Private Yokoi’s War and Life on Guam, 1944-1972

Private Yokoi’s War and Life on Guam, 1944-1972,

The Story of the Japanese Imperial Arm’s Longest WWII Survivor in the Field and Later Life, by Omi Hatashin, Global Oriental, 2009, 237 pages including index and a black and white plate section, ISBN 978-1-905246-69-4

Review by Sir Hugh Cortazzi

This is an extraordinary story of hardship and fortitude. “His faith in the Japanese Emperor and his hope of the Japanese Empire’s final victory were formidable, but they turned out to be utterly hollow…He did not completely lose his last traces of humanity even when he was reduced to the habits of a wild animal in order to survive in the Guam jungle. He humorously said back in Japan to young children that he was simply good at ‘hide and seek’ (page 215).” After his return to Japan he insisted on putting up a memorial in Guam to the animals he had killed in order to survive.

Private Yokoi, a tailor by trade, was sent to Guam in March 1944. When American forces invaded the island and annihilated the Japanese defence forces.  Yokoi and his section took to the jungle. They dismissed American calls to surrender and assertions about Japan’s defeat as deceitful enemy propaganda. Eventually Yokoi and two other soldiers who had survived American attacks banded together, scavenged for food and lived rough in the jungle. Not surprisingly in the circumstances there was friction and Yokoi came to live largely on his own. However the three came together from time to time. In 1963 they climbed the main mountain on the island in the hope that they could somehow see a way to escape from the island, but they soon realised that this would be impossible. His two companions became sick and in 1964 died in their underground shelter. Yokoi managed to hang on despite stomach ulcers and malnutrition until January 1972 when his hide-out was discovered by the local inhabitants. He was taken to hospital in a traumatized state and was sent back to Japan where he was a sensational news story. He fairly quickly recovered and in November 1972 got married. In 1974 he stood unsuccessfully for the Upper House. He then took up pottery and managed to hold a one man show of his works at the Mitsukoshi in Tokyo.   He died in 1997 aged 82.

His training as a tailor had enabled him to make his own clothes and a fishing net. He also managed to weave baskets which he used as traps.  The fact that he was so fully occupied in finding food, building and looking after his hide-outs on an island where tropical storms were frequent probably saved his sanity during his many solitary years.

Anyone who has enjoyed the story of Robinson Crusoe will be fascinated by Yokoi’s story. One of the most daunting aspects was how to make and preserve fires when they had no matches or flints and wood was often saturated by the rains.  They also had no salt but managed to survive like the beasts in the jungle.  Their diet of breadfruit, water potatoes, bananas and coconuts was supplemented by fresh water shrimps and occasional animals which they slaughtered.  The mosquitoes tormented them and the flies soon contaminated their meat.

It is hard for us to understand the fact that Yokoi despite his sufferings and deprivation could not contemplate surrender even over a quarter of a century after the war had officially ended, after Japanese resistance had collapsed and after Japanese forces had totally disintegrated.  He had been so effectively brainwashed that even in 1972 he feared that he might be tried by court martial and might bring disgrace on members of his family, a family in which his parents had been divorced and he had been brought up by an aunt.

**WHAT YOU ARE ASKED TO DO**
Copy the review of Private Yokoi's story starting with "It is hard for" and going on through "by an aunt.", substituting "capitulation" for "surrender". The listing below has no connection to the review of Private Yokoi's story.

**GIVEN DATA**
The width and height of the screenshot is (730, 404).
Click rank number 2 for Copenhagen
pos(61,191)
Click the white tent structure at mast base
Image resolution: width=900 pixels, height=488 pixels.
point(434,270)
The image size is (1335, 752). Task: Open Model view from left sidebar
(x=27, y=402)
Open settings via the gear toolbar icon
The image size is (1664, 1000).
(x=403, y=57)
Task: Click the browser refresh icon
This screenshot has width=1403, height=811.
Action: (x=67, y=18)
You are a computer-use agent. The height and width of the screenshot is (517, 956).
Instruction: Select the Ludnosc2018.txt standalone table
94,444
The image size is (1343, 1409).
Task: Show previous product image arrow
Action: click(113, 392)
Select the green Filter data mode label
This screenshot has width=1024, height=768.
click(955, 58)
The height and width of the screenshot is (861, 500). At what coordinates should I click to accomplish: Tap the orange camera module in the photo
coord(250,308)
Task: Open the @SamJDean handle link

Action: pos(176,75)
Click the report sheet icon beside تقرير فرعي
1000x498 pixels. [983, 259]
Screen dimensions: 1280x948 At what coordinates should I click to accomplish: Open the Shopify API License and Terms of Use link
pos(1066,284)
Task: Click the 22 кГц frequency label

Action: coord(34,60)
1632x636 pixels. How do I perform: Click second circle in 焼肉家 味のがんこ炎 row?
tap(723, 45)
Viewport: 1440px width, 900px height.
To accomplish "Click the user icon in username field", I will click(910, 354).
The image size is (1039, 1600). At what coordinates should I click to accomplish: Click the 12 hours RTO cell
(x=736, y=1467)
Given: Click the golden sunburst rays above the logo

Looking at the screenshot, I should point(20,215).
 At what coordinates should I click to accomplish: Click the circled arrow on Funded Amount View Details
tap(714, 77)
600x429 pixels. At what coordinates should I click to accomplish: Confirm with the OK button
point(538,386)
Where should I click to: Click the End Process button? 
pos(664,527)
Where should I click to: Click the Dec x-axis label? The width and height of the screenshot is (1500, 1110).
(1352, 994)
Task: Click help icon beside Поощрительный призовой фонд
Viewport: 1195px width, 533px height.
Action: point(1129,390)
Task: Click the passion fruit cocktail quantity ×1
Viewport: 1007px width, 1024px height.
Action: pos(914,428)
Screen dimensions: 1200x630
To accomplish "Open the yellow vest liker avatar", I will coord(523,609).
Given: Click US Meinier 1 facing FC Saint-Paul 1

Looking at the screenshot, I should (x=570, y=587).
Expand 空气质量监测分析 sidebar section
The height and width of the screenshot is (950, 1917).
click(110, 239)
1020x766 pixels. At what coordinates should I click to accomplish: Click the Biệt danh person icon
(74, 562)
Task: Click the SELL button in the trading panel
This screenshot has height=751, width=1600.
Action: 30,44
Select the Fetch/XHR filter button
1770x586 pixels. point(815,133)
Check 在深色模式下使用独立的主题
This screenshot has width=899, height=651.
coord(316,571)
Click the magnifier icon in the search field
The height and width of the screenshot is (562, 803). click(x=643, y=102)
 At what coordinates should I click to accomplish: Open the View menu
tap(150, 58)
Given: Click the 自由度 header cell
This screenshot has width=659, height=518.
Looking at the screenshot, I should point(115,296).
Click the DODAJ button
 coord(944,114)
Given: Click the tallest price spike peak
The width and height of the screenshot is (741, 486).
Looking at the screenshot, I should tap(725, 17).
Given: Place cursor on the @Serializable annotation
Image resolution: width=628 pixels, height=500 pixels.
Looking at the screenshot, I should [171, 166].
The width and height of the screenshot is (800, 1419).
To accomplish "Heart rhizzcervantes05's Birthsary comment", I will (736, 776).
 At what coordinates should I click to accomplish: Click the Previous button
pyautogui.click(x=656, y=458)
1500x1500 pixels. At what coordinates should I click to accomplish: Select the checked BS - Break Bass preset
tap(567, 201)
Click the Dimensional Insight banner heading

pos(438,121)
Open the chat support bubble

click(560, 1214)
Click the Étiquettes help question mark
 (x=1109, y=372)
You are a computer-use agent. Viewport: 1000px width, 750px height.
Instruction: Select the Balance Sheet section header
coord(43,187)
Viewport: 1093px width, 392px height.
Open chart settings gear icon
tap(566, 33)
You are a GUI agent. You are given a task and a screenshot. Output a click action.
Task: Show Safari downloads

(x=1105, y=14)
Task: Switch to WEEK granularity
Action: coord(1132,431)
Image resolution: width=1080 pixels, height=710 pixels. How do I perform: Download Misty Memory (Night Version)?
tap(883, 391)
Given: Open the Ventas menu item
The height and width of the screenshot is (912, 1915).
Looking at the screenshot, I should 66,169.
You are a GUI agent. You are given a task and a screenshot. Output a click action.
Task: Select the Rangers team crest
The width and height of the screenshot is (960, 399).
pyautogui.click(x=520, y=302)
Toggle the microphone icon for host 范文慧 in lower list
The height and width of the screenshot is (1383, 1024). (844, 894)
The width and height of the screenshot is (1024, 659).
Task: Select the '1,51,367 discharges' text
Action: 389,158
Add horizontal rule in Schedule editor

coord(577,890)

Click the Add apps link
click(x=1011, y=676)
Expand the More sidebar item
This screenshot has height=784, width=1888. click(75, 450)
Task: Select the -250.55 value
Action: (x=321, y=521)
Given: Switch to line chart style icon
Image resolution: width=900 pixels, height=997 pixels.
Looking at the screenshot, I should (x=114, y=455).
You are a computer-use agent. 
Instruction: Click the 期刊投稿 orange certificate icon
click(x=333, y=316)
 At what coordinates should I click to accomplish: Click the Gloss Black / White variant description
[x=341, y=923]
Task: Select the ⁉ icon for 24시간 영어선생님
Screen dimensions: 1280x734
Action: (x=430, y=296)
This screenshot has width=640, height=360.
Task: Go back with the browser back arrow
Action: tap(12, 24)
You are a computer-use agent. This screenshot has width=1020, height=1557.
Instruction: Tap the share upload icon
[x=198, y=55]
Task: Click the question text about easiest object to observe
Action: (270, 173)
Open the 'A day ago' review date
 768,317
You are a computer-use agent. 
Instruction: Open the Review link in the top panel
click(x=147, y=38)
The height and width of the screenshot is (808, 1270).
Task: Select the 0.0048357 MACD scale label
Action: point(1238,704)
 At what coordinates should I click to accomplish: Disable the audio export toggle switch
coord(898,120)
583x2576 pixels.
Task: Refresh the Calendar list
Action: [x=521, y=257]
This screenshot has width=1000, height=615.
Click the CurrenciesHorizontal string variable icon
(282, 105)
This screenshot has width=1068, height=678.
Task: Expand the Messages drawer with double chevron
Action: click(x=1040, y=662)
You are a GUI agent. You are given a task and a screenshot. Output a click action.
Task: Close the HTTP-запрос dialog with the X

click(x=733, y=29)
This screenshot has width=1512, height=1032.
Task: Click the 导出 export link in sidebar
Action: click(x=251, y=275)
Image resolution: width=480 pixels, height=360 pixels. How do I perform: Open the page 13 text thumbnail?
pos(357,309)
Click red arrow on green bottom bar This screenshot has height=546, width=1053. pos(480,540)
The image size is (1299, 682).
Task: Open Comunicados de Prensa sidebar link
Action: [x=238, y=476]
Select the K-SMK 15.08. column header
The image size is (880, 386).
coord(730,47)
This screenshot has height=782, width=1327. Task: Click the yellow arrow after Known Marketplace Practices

**ANSWER BOX**
It is hard for us to understand the fact that Yokoi despite his sufferings and deprivation could not contemplate capitulation even over a quarter of a century after the war had officially ended, after Japanese resistance had collapsed and after Japanese forces had totally disintegrated.  He had been so effectively brainwashed that even in 1972 he feared that he might be tried by court martial and might bring disgrace on members of his family, a family in which his parents had been divorced and he had been brought up by an aunt.